== PAGE ==
# lx — CLI design principles
This document outlines the design principles behind `lx`'s command-line
interface.
`lx` was born from some frustration with `exa`'s accumulated flag
surface — the kind of interface where you end up building a stack
of shell aliases for daily use. Two complementary approaches
address this:
1. **Make the base UI consistent and approachable** — so you don't
*need* aliases in the first place.
2. **Replace aliases with something better** — *personalities*: named,
inheritable, structured bundles of settings.
These turned out to be parallel solutions to the same problem. A
good base UI means personalities become a power-user tool for presets,
not a crutch for a confusing interface. Both are better for existing;
they complement one another.
A third layer — **conditional config** — lets personalities adapt to
context (terminal emulator, SSH session) without shell-level scripting.
## Design goals
1. **Consistency over compatibility.** `lx` is not a drop-in replacement
for `ls` or `exa`. Where a consistent design conflicts with legacy
conventions, consistency wins.
2. **Every flag should have a logical partner.** If there's a `--foo`,
there should be a `--no-foo`. If there's a short flag `-X`, it should
pair with a related short flag.
3. **No magic.** `lx` should work the same with or without a config file.
`--init-config` generates a config that documents the defaults but
doesn't change them.
4. **Composability.** Personalities, formats, themes, styles, and classes
are independent named entities that compose naturally. Nothing is
hard-wired to anything else.

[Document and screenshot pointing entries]
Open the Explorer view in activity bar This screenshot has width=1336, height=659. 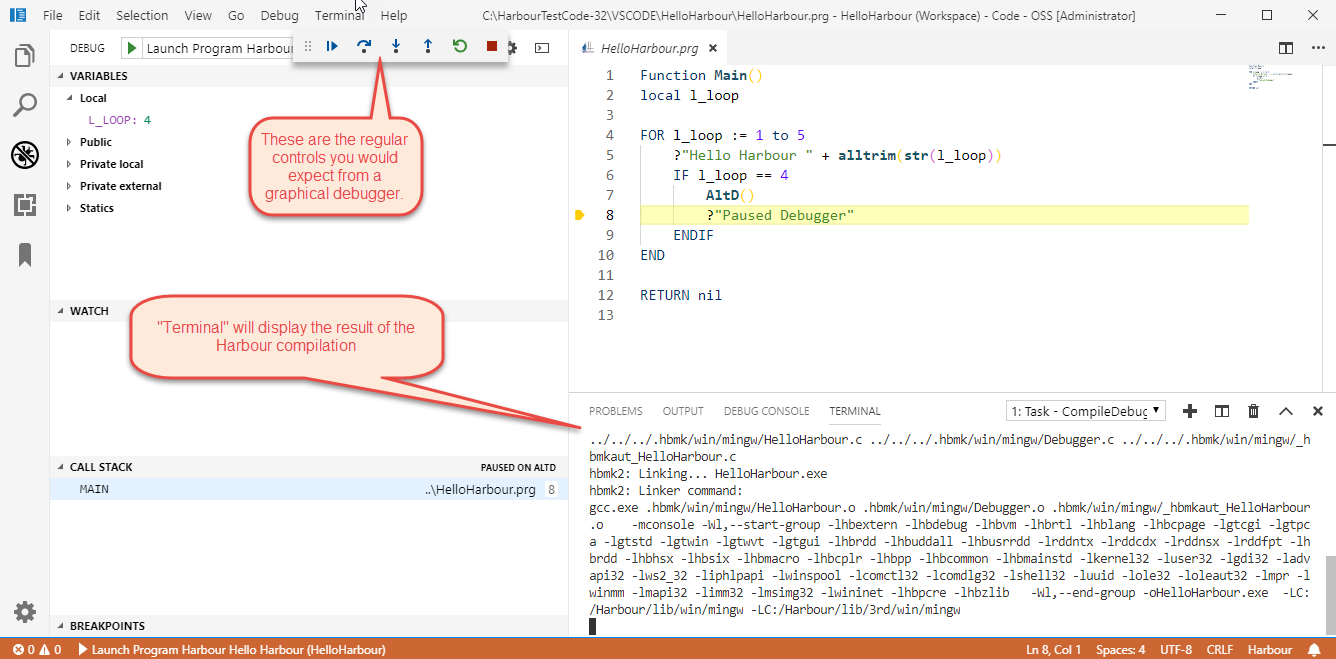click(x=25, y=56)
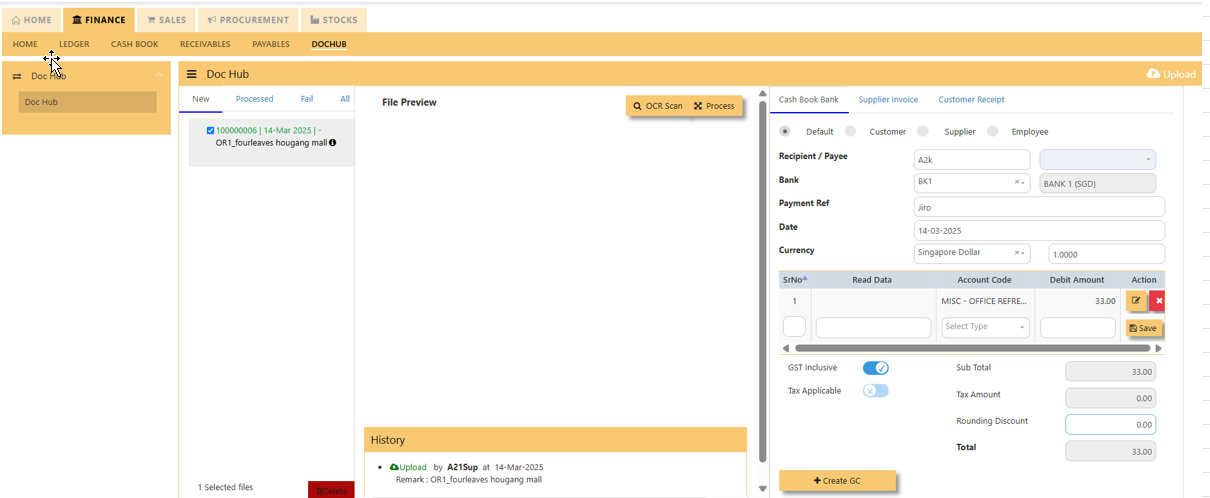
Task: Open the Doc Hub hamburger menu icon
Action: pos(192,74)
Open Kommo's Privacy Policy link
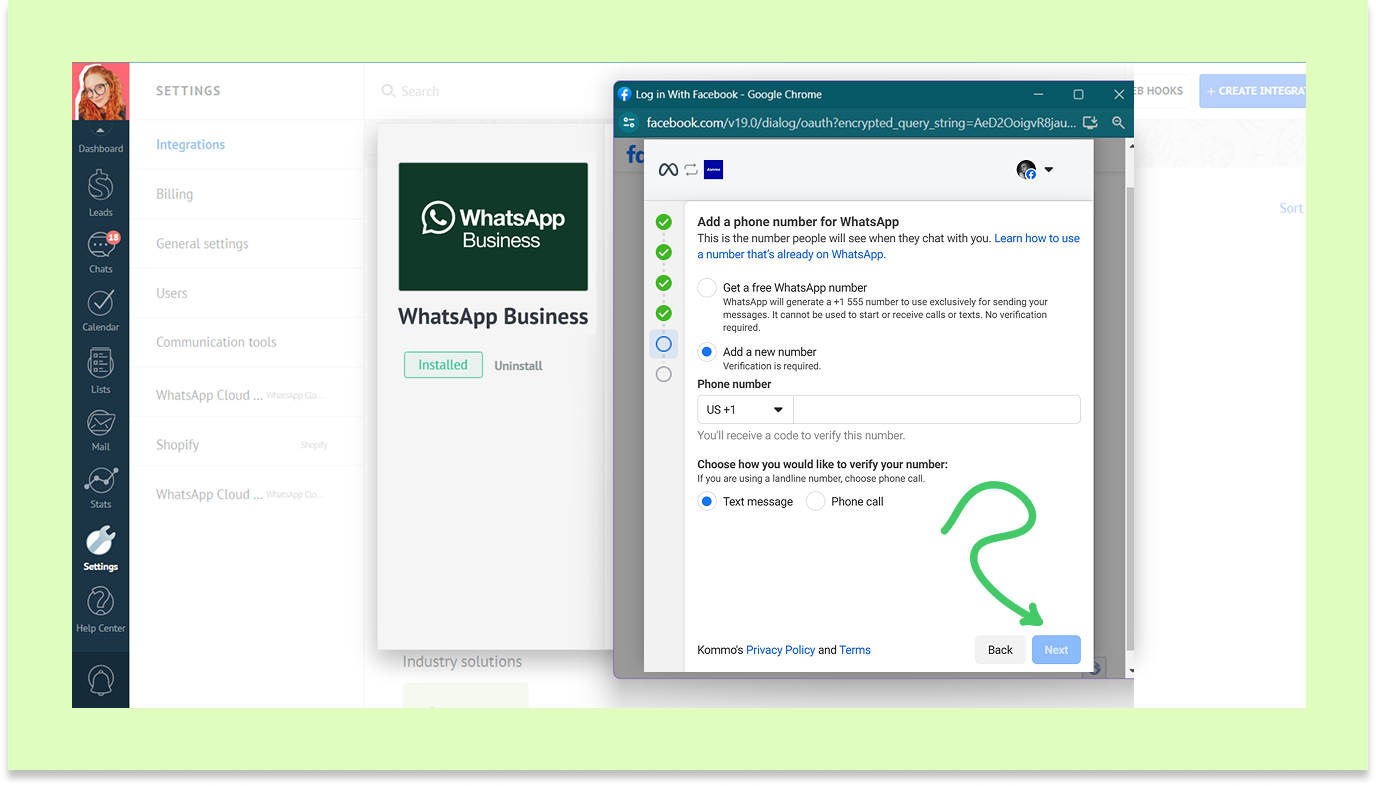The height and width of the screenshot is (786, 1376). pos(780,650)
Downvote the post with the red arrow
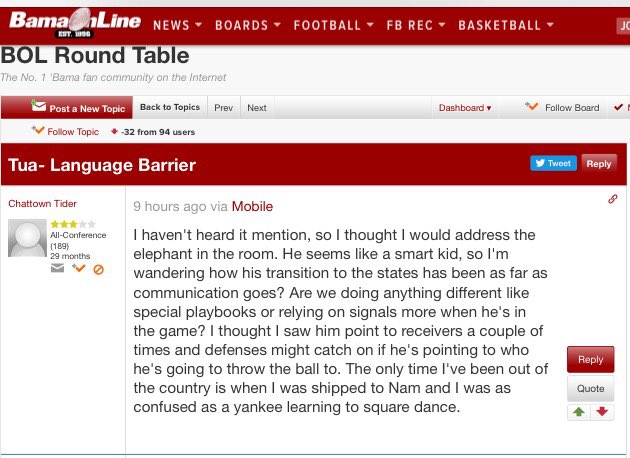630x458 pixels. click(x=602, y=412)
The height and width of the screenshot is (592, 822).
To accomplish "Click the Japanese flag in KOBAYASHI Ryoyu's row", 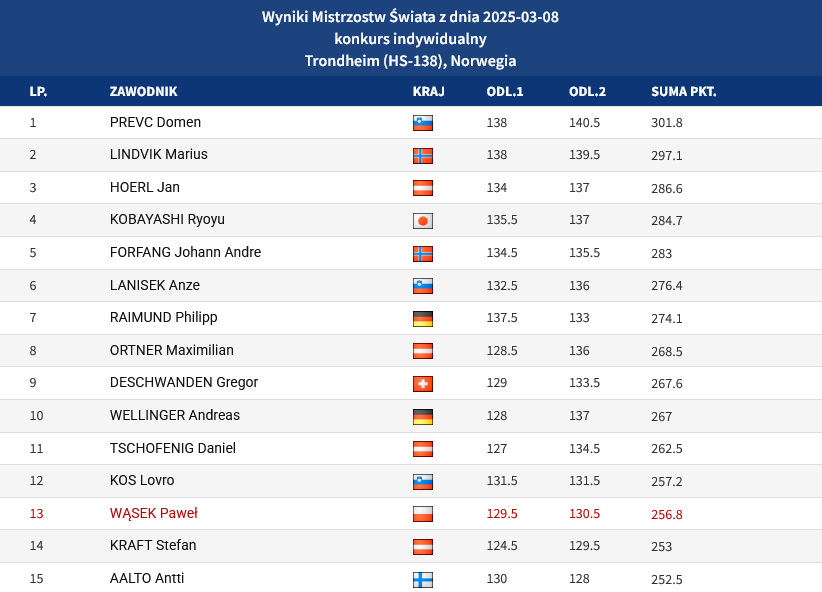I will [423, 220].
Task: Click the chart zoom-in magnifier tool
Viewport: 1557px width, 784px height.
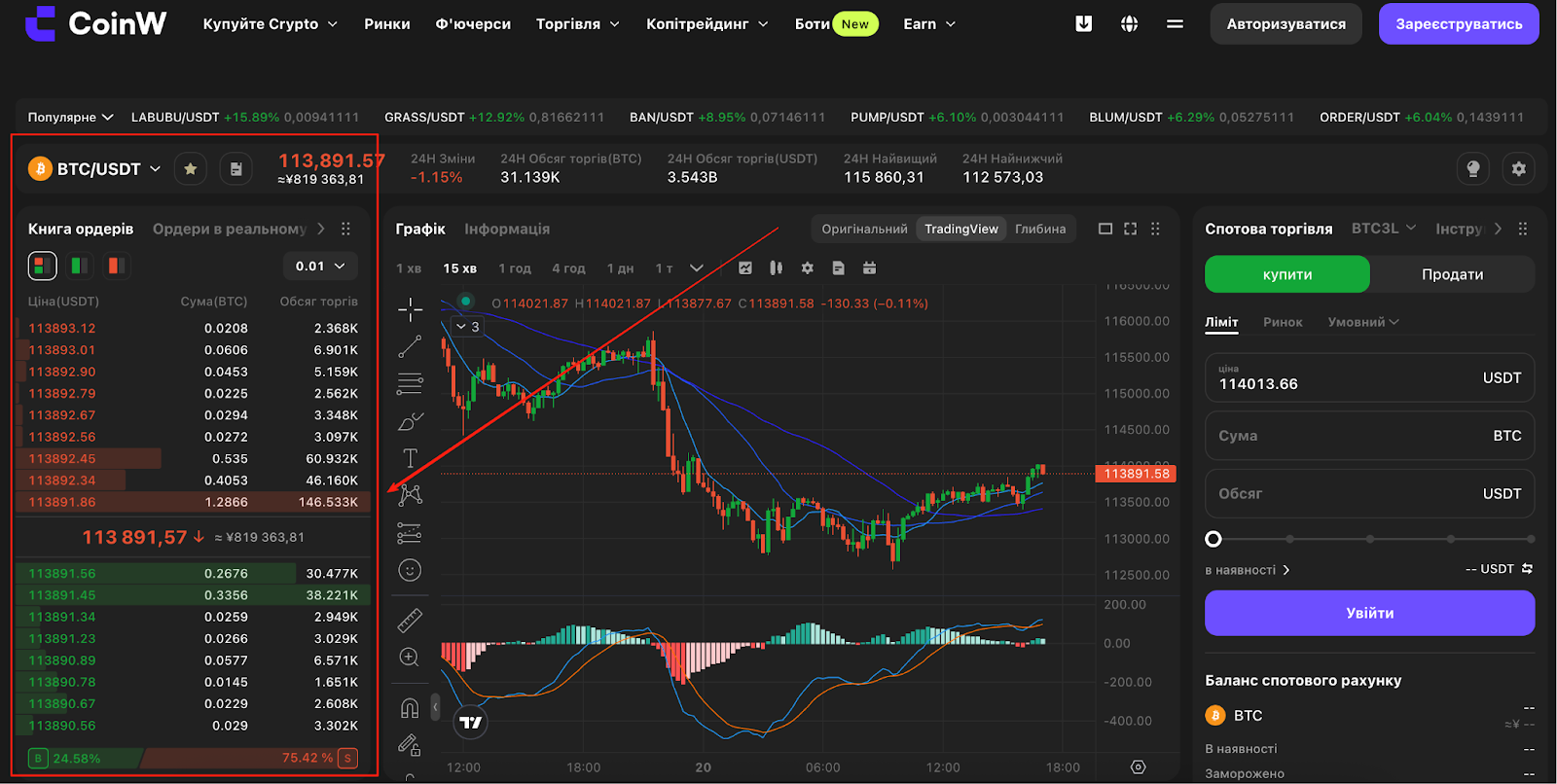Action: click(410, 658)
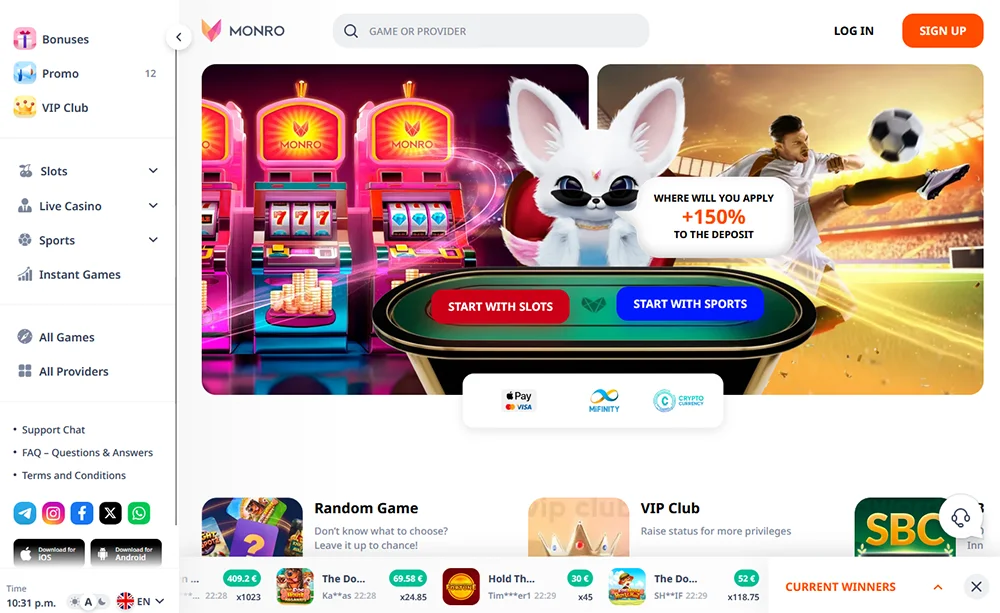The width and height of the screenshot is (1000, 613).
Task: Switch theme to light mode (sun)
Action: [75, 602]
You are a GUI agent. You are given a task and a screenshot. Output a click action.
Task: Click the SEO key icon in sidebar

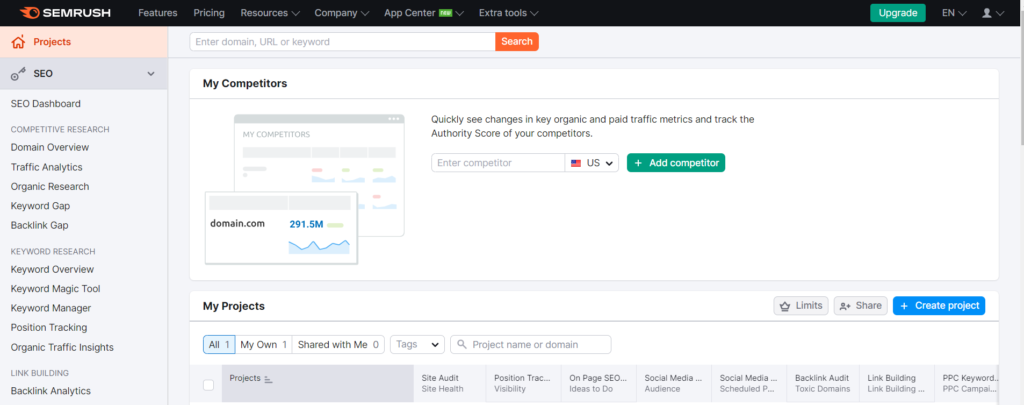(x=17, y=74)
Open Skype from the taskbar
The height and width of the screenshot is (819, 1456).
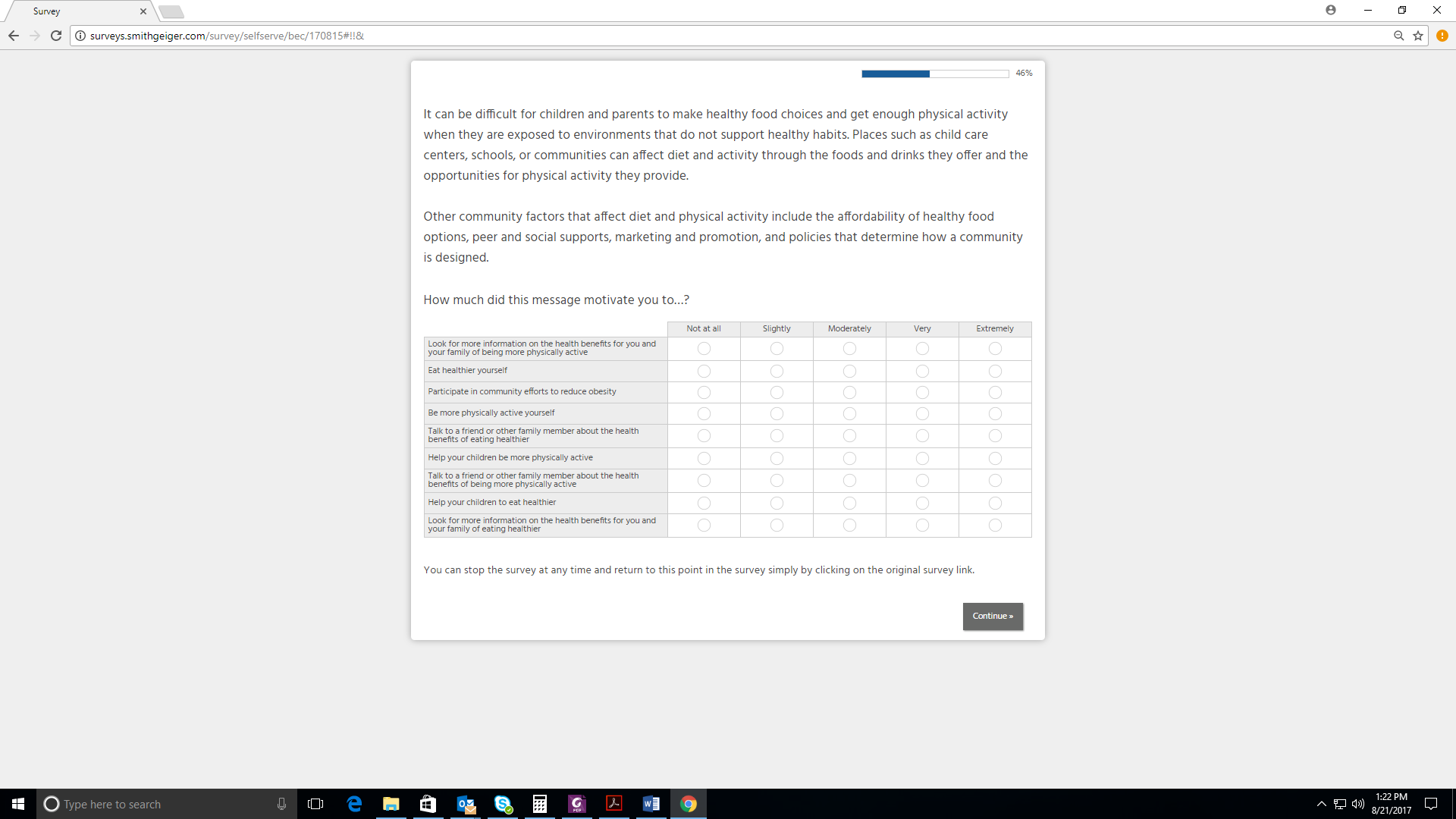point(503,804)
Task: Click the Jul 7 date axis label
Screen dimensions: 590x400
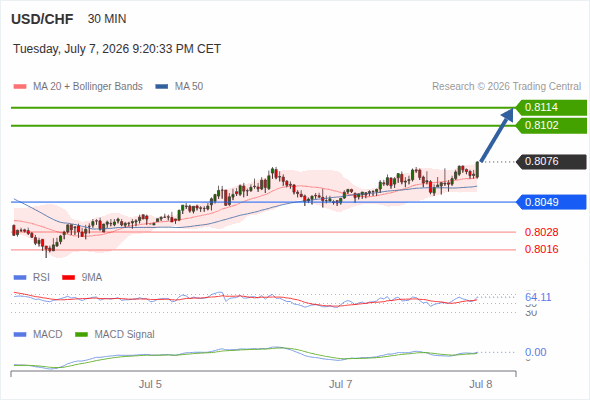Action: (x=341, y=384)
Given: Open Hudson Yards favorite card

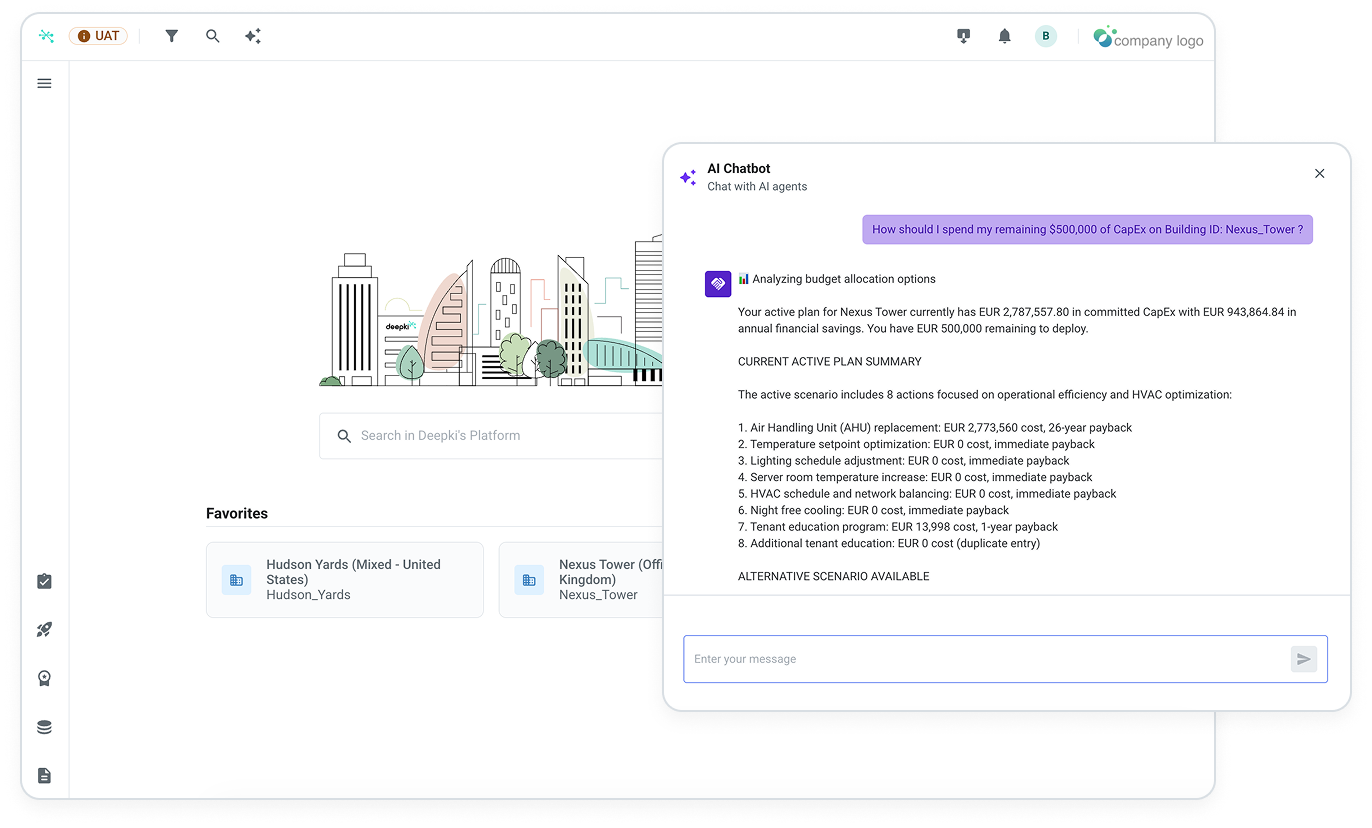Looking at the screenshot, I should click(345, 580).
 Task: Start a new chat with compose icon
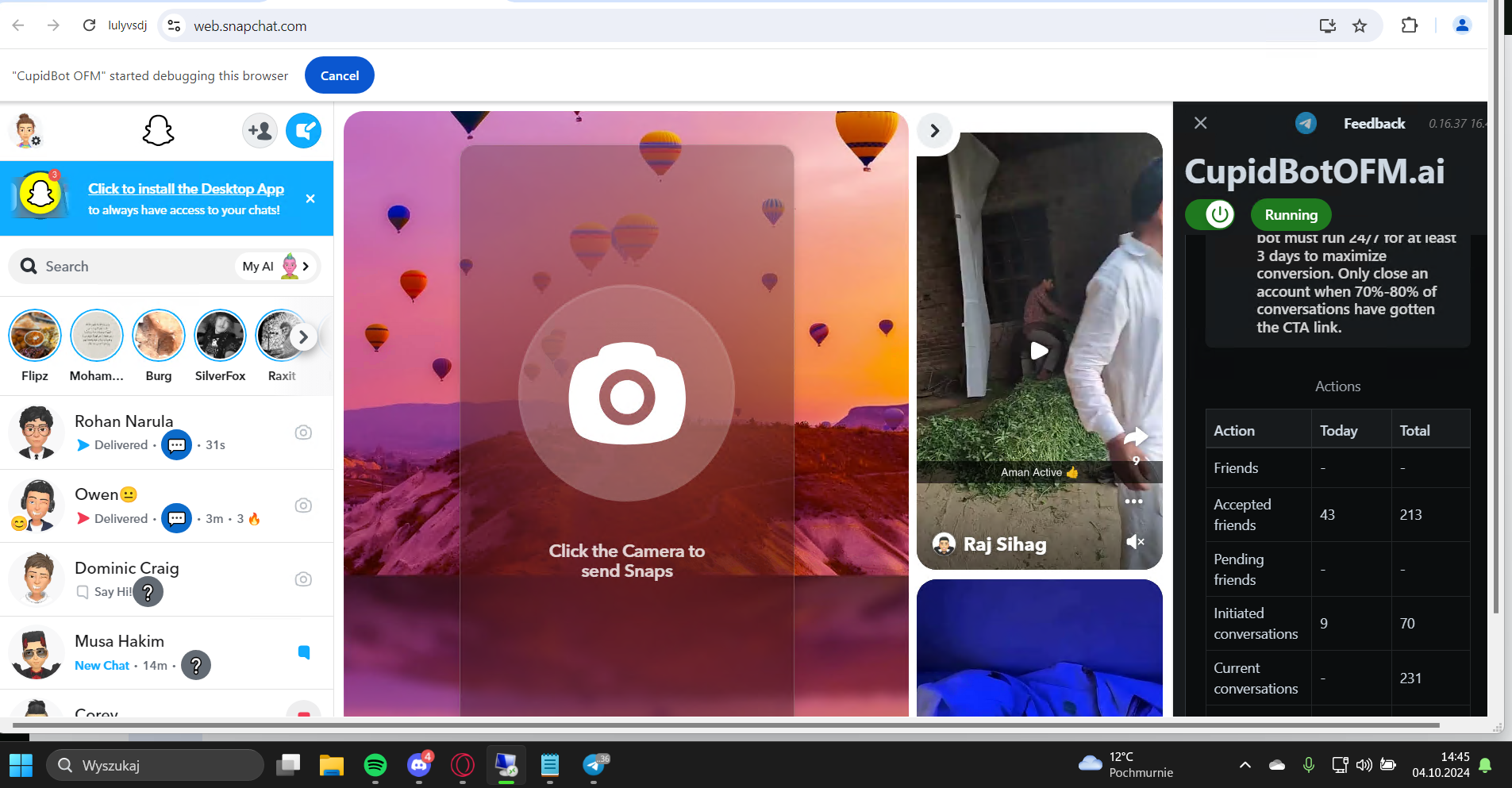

== GIVEN EXERCISE 1 ==
Rewrite the stretch of the records from the line containing "Task: Click the chart zoom-in magnifier tool" through the line containing "point(503,804)" as a numbered list, skipping blank lines and leaving out the pictures.
== GIVEN EXERCISE 2 ==
Extend the lx CLI design principles text, picking up after its last sentence.
The lx design principles text and the records are independent of each other.

== EXERCISE OUTPUT 1 ==
1. Task: Click the chart zoom-in magnifier tool
2. Viewport: 1557px width, 784px height.
3. Action: click(410, 658)
4. The width and height of the screenshot is (1000, 613).
5. Task: Switch theme to light mode (sun)
6. Action: [75, 602]
7. You are a GUI agent. You are given a task and a screenshot. Output a click action.
8. Task: Click the SEO key icon in sidebar
9. (x=17, y=74)
10. Open Skype from the taskbar
11. The height and width of the screenshot is (819, 1456).
12. point(503,804)

== EXERCISE OUTPUT 2 ==
## Personalities
Shell aliases have been the standard way to customise `ls` behaviour
for decades. Personalities are lx's answer to the same need, but
with several advantages over aliases:
- **Structured.** A personality is a named TOML section, not a
fragile string of flags. Every CLI flag has a corresponding
config key (`--sort=age` → `sort = "age"`).
- **Inheritable.** Personalities form a tree. `la` inherits from
`ll` and adds `all = true`. Change `ll` and `la` follows.
- **Discoverable.** `--show-config` reveals the active personality
and its resolved settings. Shell aliases are opaque.
- **argv[0]-dispatched.** Create a symlink and the personality
activates automatically — no shell configuration needed.
An irony of the design: if the base CLI flags are consistent and
approachable enough (which is the goal of the flag redesign), the
*need* for personalities diminishes. The base UI becomes usable
without a layer of aliases on top. Personalities then become a
power-user tool for presets (`du`, `tree`) rather than a crutch
for a confusing interface.
### Design decisions
- **No implicit root.** Personality inheritance is always explicit
(`inherits = "NAME"`). There is no magic base personality that
everything inherits from — the user wires the tree however they
like.
- **Config wins over compiled-in.** If a config file defines a
personality with the same name as a compiled-in one, the config
version takes priority.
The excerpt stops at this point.